Swiss startup balesio, staffed by all of nine people, has devised a penalty-free way of reducing unstructured data file sizes without altering the original file format, meaning no rehydration or decompression is needed to read the reduced size files.
Its Native File Optimisation (NFO) software technology analyses unstructured data files and restores their contents in a visually lossless manner with a smaller file size. The optimised and reduced files can still be read by their originating applications, such as Windows PowerPoint, SharePoint and Excel.
This approach is very much like that of the Dell-acquired Ocarina, which optimised and reduced the size of various image formats in a visually lossless manner but requiring an Ocarina reader to read the optimised files.
Christoph Schmid, balesio's chief operating officer and sales VP, says Ocarina started with image optimisation and then moved into unstructured files, whereas balesio started with Microsoft format unstructured data files – now including PowerPoint, Excel and SharePoint – and has progressed into PDFs and various image formats.

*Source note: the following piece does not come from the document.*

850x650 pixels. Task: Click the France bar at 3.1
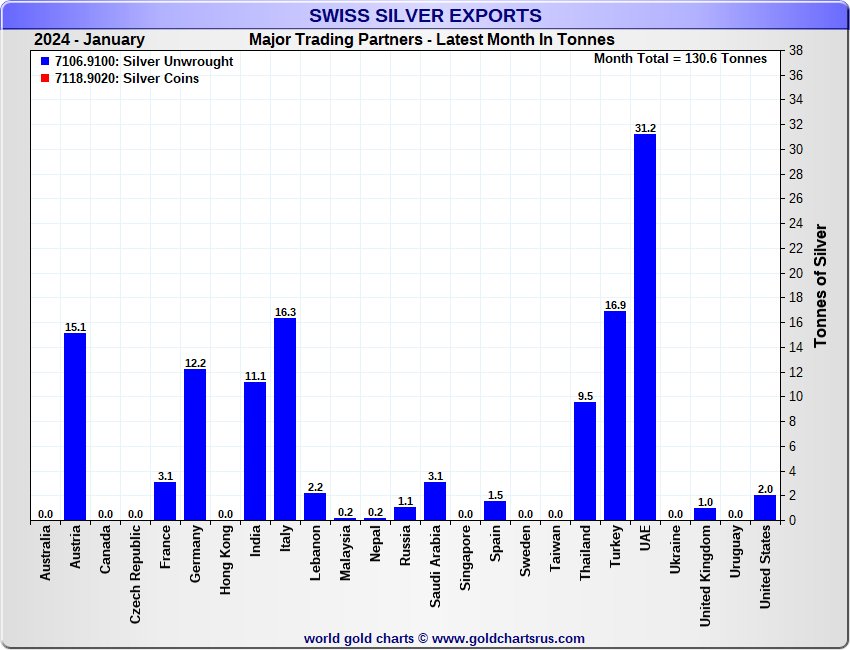(x=165, y=501)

Schmid says balesio's NFO software can recover 50 to 95 per cent of an unstructured file's disk capacity by storing its contents more efficiently. For example, repeated elements on a PowerPoint deck, such as logos, need only be stored once. Imported image files often have colour and resolution attributes that can be scaled back, reducing the image's file size without compromising its visual integrity for the human eye.

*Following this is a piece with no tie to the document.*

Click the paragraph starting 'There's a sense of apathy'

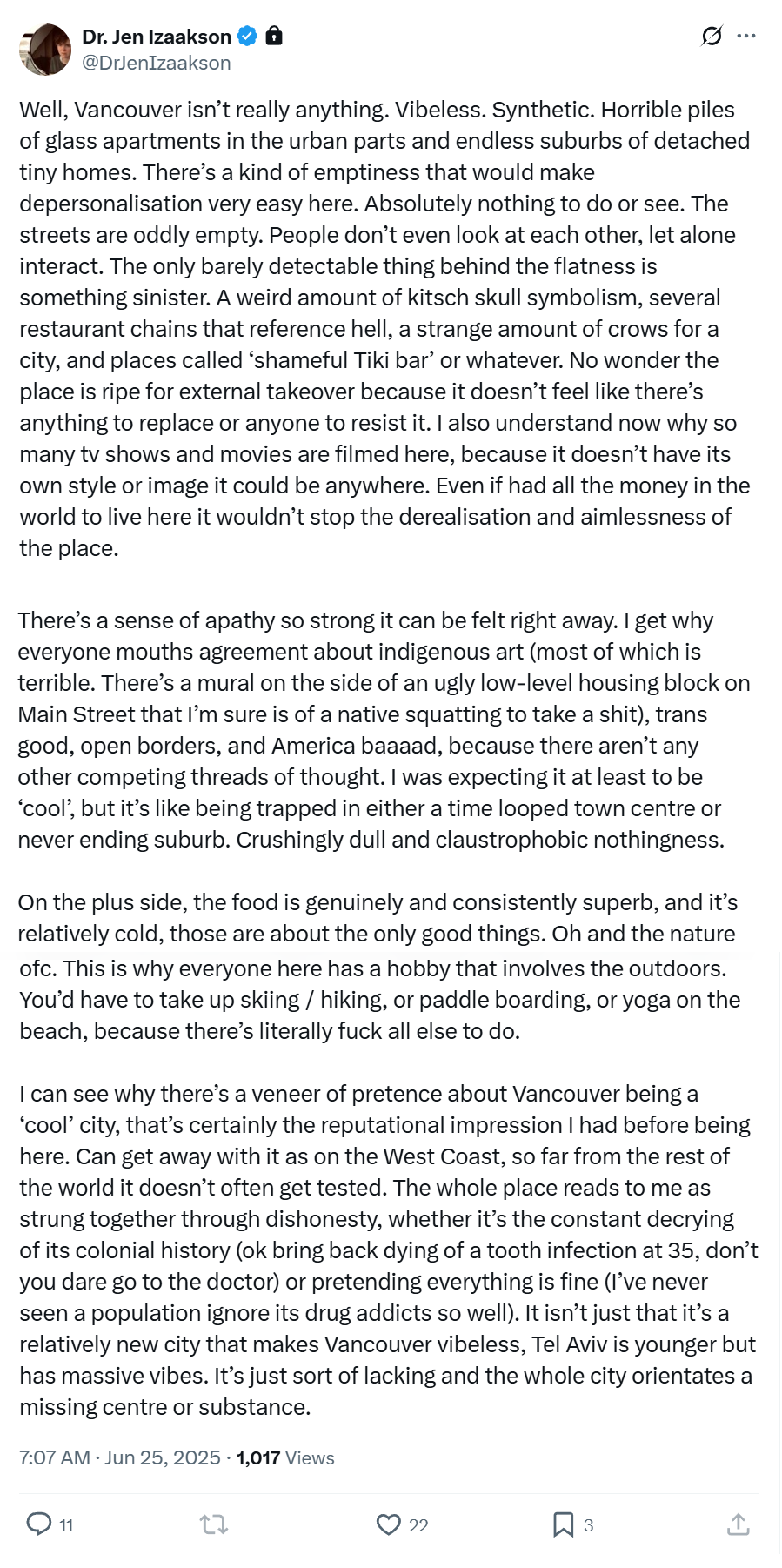[x=384, y=730]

The company produces various FILEminimizer software applications, which can be run on PCs and servers to reduce file sizes. Developers have access to a SDK. The company started up in 2006 providing eLearning products, and then looked for ways to reduce the size of the files involved. Balesio focused on this application, became incorporated in 2008 and has has shipped – wait for it – more than 4.5 million copies of its FILEminimizer software. It claims up to 2,000 large accounts are using multiple copies of its applications. The majority are in Europe with some in Japan and America, and include General Electric, Lafarge, and Hyundai. Word of mouth has been responsible, Schmid says, for multiple purchases within balesio's customers.

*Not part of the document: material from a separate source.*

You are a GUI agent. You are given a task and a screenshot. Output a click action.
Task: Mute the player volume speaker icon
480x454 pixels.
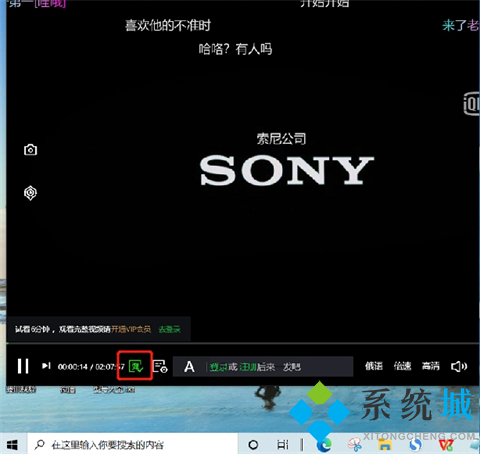pyautogui.click(x=459, y=366)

As a consequence of this sales volume, balesio is entirely self-funded and profitable – it is a venture-capital-free zone.
Balesio's claims are that its technology is highly efficient, completely open and has a one-shot approach, optimising and reducing a file once and forever, with no lock-in to a balesio reader. It says it optimises primary file data.
We asked how efficient it was compared to NetApp's A-SIS deduplication. Schmid said that, according to reports, A-SIS can return 60 per cent dedupe ratios for VMware virtual machine files but only 5 to 10 per cent for general unstructured data files.
We can intuitively conceive that A-SIS, as a block-level deduplication technology, is not file-content-aware as balesio is. Schmid sums up the NetApp balesio optimisation efficiency comparison like this:
Taking a "classic" primary storage share with 75-80 per cent unstructured files, we can achieve a data reduction of 50-85 per cent of that, compared to the 5-10 per cent that NetApp A-SIS is doing. Even if the remaining 20 per cent could be massively deduped by Netapp, I believe it would not achieve our level of realised storage space savings.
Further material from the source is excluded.